FaStaNMF: a Fast and Stable Non-negative Matrix Factorization for Gene Expression

IEEE/ACM Trans Comput Biol Bioinform. 2023 Jul 19:PP. doi: 10.1109/TCBB.2023.3296979. Online ahead of print.

Abstract

Gene expression analysis of samples with mixed cell types only provides limited insight to the characteristics of specific tissues. In silico deconvolution can be applied to extract cell type specific expression, thus avoiding prohibitively expensive techniques such as cell sorting or single-cell sequencing. Non-negative matrix factorization (NMF) is a deconvolution method shown to be useful for gene expression data, in part due to its constraint of non-negativity. Unlike other methods, NMF provides the capability to deconvolve without prior knowledge of the components of the model.
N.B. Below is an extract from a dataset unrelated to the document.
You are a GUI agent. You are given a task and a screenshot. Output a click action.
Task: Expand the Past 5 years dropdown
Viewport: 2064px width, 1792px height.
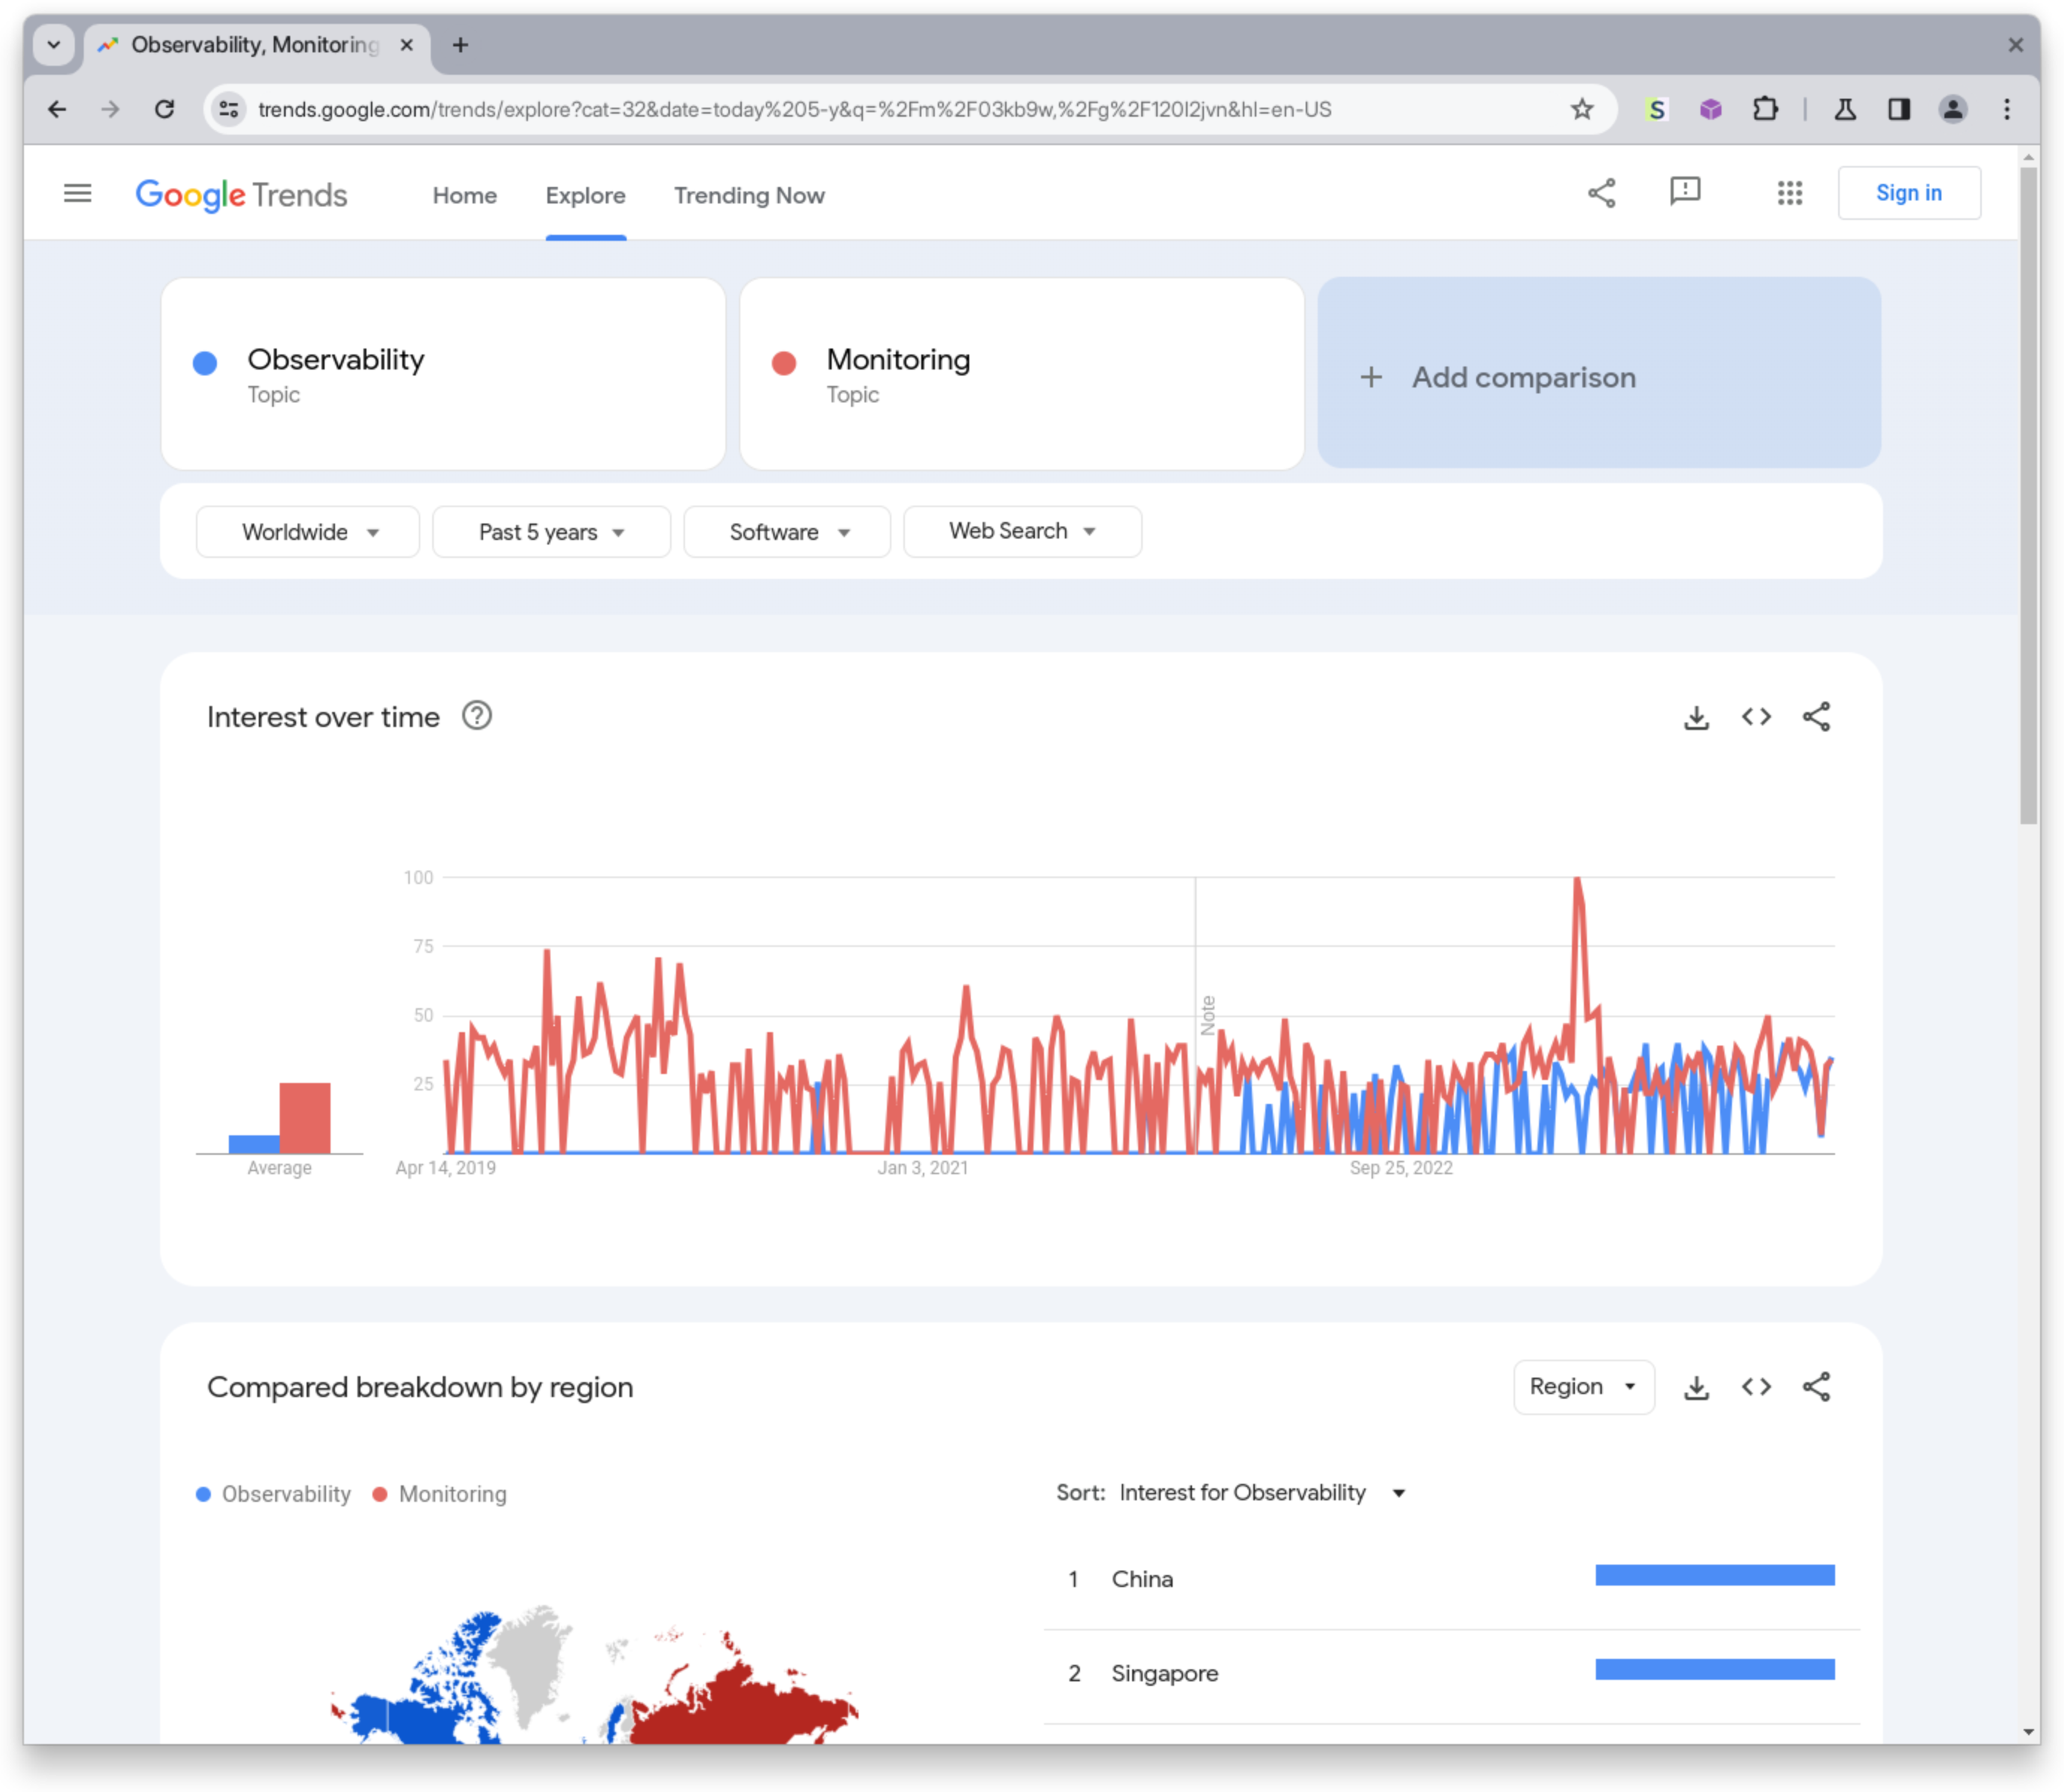tap(551, 532)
However, NMF is not guaranteed to provide a globally unique solution. In this work, we present FaStaNMF, a method that balances achieving global stability of the NMF results, which is essential for inter-experiment and inter-lab reproducibility, with accuracy and speed. Results: FaStaNMF was applied to four datasets with known ground truth, created based on publicly available data or by using our simulation infrastructure, RNAGinesis. We assessed FaStaNMF on three criteria - speed, accuracy, and stability, and it favorably compared to the standard approach of achieving reproduceable results with NMF. We expect that FaStaNMF can be applied successfully to a wide array of biological data, such as different tumor/immune and other disease microenvironments.